Ce matin au réveil. Comme d'habitude, avant d'aller à Sciences Po, p'tit déj et France Info. A 7h00, voilà ce que j'entends : le groupe PS a l'Assemblée nationale a fait une proposition de loi qui infligerait des sanctions à toute personne niant l'existence du génocide arménien.

Il y a de quoi bondir quand même car reconnaître un génocide est une chose, infliger des sanctions pour celui ou celle qui en nierait l'existence en est une autre. A mon sens, c'est se moquer du monde.

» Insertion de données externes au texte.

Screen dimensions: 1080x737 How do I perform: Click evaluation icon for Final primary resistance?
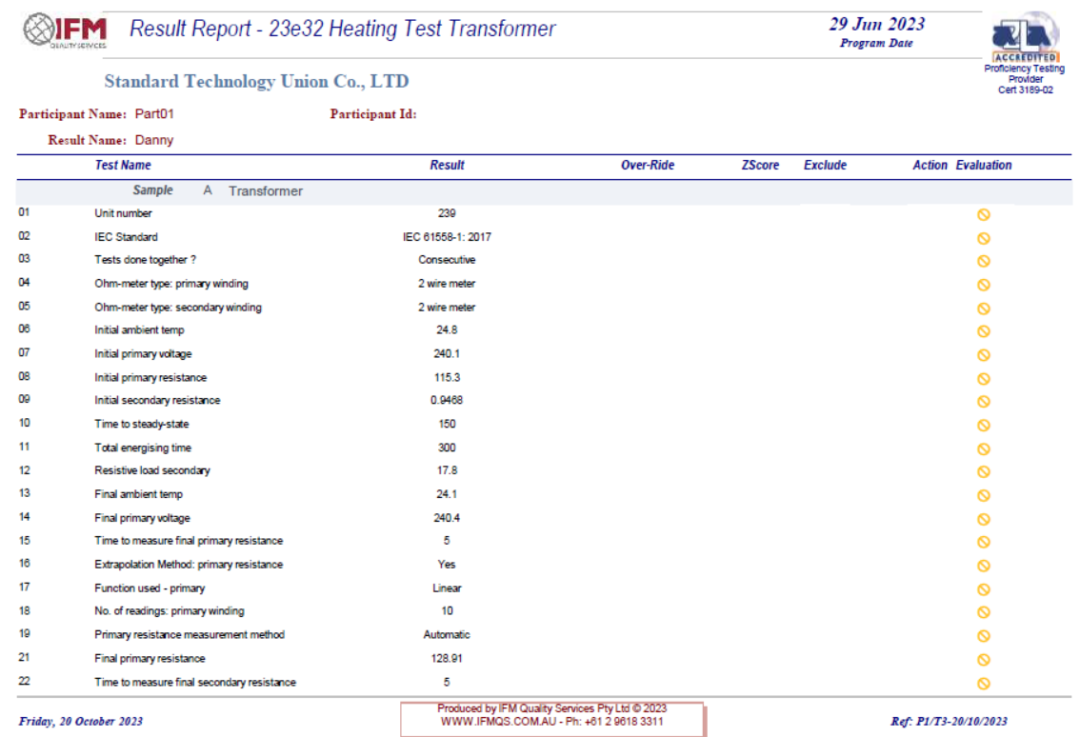click(x=983, y=660)
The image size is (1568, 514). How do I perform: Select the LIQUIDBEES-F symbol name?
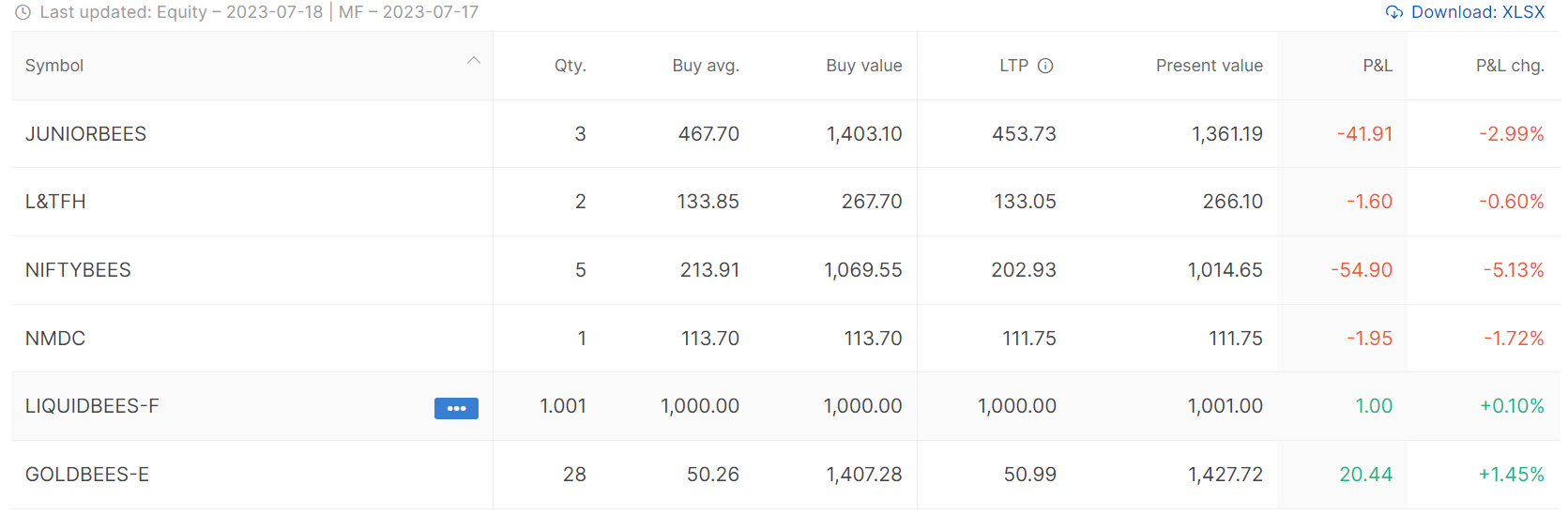tap(92, 406)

Dans un précédent article - que vous pouvez consulter sur ma précédente adresse http://sergil7.spaces.live.com - j'avais exprimé ceci à propos du "rôle positif" de la colonisation et de la polémique qui s'en est suivie : "Si la présence [coloniale] française aurait-été positive, une loi n'aurait pas nécessaire, le seul travail de l'historien aurait suffi pour confirmer ce fait. A ce titre, je juge la loi du 23 février comme absurde et usupatrice. De fait, c'est le politique qui se met à la place de l'historien, ce qui est grave puisqu'il remet en question tout un travail de recherche et de réflexion. En agissant de la sorte, certains députés de la majorité considèrent, avec une totale inconscience, que l'histoire est mal faite et qu'il faut redorer un passé supposé glorieux."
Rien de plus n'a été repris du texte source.